IBM SPSS Statistics is software for managing data and calculating a wide variety of statistics. This document is intended for students taking classes that use SPSS Statistics. Those who plan on doing more involved research projects using SPSS should attend our workshop series.

If you are not already familiar with the SPSS windows (the Data Editor, Output Viewer, and Syntax Editor), please read SPSS Statistics for Students: The Basics.

- Frequencies: Counts and Percents
- Descriptives: Means and Standard Deviations
- Histograms
- Crosstabs: Counts by Group
- Means by Group
- Bar Charts and Boxplots
- Correlation
- Scatterplots
- Hypothesis Testing
- Regression
- Learning More

The examples that follow are based on the sample data in

C:\Program Files\IBM\SPSS\Statistics\19\Samples\English\Employee data.sav

Counts and percents are wonderful statistics because they are easy to explain and quickly grasped. Frequencies also form the very foundation of most explanations of probability. They are an excellent place to begin understanding any data you may work with.

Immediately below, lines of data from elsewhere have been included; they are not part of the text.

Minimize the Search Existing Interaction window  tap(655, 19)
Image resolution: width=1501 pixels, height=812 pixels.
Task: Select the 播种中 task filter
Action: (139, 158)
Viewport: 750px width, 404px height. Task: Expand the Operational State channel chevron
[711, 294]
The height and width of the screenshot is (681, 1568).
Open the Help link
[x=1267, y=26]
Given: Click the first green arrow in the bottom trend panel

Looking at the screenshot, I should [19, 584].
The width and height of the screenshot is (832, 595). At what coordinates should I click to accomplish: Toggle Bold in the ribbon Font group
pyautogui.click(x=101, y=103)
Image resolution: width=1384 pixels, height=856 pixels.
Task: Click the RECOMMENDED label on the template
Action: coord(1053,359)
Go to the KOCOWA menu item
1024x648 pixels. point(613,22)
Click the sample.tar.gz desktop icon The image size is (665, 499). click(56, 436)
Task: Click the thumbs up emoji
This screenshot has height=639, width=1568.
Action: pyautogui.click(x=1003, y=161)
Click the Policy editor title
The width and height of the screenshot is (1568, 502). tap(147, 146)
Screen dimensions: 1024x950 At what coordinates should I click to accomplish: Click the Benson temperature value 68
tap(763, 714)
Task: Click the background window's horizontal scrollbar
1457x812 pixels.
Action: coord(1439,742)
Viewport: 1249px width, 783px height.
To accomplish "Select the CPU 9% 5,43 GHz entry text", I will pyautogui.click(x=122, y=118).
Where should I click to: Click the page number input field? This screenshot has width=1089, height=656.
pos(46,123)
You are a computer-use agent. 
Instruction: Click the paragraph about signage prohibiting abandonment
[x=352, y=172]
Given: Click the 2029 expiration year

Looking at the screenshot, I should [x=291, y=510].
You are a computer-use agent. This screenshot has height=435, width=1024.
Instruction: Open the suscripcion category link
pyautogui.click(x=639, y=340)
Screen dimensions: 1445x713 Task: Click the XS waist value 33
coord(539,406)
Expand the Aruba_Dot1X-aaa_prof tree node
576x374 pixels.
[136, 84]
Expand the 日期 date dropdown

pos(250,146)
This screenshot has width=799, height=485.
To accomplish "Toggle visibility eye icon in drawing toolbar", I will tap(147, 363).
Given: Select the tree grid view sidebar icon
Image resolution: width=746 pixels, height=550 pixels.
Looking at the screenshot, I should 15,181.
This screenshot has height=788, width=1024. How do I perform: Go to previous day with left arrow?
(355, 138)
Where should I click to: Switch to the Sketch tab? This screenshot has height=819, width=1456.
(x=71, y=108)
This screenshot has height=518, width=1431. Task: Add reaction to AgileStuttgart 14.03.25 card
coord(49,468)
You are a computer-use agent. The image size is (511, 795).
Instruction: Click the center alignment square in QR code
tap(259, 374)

Analyze -> Descriptive Statistics -> Frequencies

Select one or more variables in the selection list on the left, and move them into the analysis list on the right by clicking on the arrow in between. Then click OK.

frequencies variables = gender minority.

Note that this is one of the few instances where missing values (whether system missing . or user designated missing) show up in the default output table (however, not in this particular example).

The mean and standard deviation of a variable are such fundamental quantities in statistics, that there are many SPSS commands that will report them to you. The most straightforward command to use is Descriptives.

Two other useful commands are Frequencies (in the dialog box, click on the Statistics button), when you want to see counts as well as means and standard deviations (perhaps for Likert scales), and Explore, which gives you such additional statistics as the median and interquartile range as well as a variety of graphs.

Analyze -> Descriptive Statistics -> Descriptives

Select one or more variables in the selection list on the left, and move them into the analysis list on the right by clicking on the arrow in between. Then click OK.

descriptives variables=educ salary.

SPSS has three different sets of commands for producing graphs. The easiest to learn and use are the oldest “legacy” graphing commands. They give you graphs with a default visual style (colors used, weight of lines, size of type, etc) that can be customized by hand.

Histograms are vexing because they can be alternately informative or deceptive, depending upon how the bins (the bar boundaries) are chosen. They are useful and popular because they are conceptually very simple, easy to draw and interpret, and if drawn well they can give a good visual representation of the distribution of values of a variable.

Graphs -> Legacy Dialogs -> Histogram

The basic histogram command works with one variable at a time, so pick one variable from the selection list on the left and move it into the Variable box. (A useful option if you expect your variable to have a normal distribution is to Display normal curve.)

graph /histogram(normal) = prevexp.

In this example, the distribution of the data is nothing like a normal distribution!

To edit colors, titles, scales, etc. double-click on the graph in the Output Viewer, then double-click on the graph element you want to change.

The basic crosstabs command just gives you counts by default. Typically it is useful to also look at either row-percents or column-percents, which must be specified as options.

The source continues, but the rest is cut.